Your goal — The number of lines containing "menu" is the only answer wanted; work it out from the entries below.

Stored records
——

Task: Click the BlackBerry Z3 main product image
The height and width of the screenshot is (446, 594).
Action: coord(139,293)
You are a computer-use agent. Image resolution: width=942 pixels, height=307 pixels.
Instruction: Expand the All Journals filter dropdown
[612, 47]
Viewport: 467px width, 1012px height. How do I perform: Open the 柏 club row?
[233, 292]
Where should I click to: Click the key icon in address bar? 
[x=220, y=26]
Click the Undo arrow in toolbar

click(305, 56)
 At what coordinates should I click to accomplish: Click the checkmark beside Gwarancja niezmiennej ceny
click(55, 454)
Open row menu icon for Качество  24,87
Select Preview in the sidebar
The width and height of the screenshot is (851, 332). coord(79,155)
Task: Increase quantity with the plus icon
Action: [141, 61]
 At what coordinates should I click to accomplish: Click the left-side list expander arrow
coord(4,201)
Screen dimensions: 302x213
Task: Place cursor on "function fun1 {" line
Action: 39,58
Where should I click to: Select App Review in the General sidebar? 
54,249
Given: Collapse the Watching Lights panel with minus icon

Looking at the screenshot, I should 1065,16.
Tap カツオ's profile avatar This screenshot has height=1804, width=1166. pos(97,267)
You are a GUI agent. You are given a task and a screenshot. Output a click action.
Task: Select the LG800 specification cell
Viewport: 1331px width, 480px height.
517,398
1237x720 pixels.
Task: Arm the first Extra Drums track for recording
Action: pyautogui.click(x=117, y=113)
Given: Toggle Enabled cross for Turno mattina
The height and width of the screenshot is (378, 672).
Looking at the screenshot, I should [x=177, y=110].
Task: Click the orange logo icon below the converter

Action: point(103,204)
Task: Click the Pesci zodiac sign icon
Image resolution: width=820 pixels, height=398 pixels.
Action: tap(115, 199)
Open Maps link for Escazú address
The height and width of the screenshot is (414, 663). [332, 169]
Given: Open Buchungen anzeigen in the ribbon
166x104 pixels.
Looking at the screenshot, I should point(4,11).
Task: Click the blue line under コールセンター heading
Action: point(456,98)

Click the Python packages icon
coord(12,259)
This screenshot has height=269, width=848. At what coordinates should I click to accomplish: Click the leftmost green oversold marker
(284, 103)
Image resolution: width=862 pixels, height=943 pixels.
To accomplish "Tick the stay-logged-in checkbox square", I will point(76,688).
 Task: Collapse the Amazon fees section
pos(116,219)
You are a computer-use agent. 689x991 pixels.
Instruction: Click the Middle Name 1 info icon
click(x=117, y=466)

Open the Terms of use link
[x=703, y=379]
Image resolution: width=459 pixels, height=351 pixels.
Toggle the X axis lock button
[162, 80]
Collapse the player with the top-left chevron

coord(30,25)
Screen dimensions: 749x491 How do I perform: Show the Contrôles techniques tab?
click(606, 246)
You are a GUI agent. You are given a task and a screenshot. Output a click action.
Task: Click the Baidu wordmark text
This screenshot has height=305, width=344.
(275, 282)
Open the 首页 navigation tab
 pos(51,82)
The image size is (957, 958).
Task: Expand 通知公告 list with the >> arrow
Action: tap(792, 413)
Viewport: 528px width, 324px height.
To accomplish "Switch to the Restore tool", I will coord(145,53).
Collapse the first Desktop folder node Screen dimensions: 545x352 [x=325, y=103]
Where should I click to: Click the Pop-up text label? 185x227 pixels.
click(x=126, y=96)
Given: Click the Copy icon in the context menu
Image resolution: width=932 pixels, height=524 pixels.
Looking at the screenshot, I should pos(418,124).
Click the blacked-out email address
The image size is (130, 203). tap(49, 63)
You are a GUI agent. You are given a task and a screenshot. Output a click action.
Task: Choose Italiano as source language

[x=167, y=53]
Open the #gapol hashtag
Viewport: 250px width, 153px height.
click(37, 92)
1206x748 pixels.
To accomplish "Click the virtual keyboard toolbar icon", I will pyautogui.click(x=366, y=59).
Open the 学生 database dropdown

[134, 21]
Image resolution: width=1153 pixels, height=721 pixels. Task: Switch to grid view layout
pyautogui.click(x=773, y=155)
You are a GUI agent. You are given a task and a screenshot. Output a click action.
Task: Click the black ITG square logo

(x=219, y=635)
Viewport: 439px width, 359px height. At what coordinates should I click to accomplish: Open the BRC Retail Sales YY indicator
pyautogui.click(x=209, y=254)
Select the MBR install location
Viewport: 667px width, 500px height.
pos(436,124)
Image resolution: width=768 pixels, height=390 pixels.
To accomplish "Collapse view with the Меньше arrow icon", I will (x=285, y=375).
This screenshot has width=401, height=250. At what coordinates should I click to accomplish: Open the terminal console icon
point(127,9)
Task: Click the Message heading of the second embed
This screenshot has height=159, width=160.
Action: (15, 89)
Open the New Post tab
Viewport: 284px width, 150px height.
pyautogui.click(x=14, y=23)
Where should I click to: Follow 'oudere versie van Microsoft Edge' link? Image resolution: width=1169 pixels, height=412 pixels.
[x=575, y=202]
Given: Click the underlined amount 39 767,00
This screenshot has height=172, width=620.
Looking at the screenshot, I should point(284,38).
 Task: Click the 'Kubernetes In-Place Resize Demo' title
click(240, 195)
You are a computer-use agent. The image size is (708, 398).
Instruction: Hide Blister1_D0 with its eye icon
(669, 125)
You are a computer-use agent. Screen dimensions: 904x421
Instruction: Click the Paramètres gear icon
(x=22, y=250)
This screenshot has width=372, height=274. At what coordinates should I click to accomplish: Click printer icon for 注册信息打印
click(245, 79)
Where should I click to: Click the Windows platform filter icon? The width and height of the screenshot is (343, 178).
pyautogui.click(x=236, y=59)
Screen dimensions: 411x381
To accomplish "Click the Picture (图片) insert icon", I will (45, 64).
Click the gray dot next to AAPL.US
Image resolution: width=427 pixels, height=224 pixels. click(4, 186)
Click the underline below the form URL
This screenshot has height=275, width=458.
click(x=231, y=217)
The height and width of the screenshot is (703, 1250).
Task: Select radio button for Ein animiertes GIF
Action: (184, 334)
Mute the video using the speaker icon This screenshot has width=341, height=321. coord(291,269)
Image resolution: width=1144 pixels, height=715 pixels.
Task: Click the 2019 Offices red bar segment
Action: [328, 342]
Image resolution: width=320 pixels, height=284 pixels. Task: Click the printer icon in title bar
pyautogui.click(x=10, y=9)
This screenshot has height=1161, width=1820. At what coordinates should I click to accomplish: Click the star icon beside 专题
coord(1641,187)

——

Output below — 2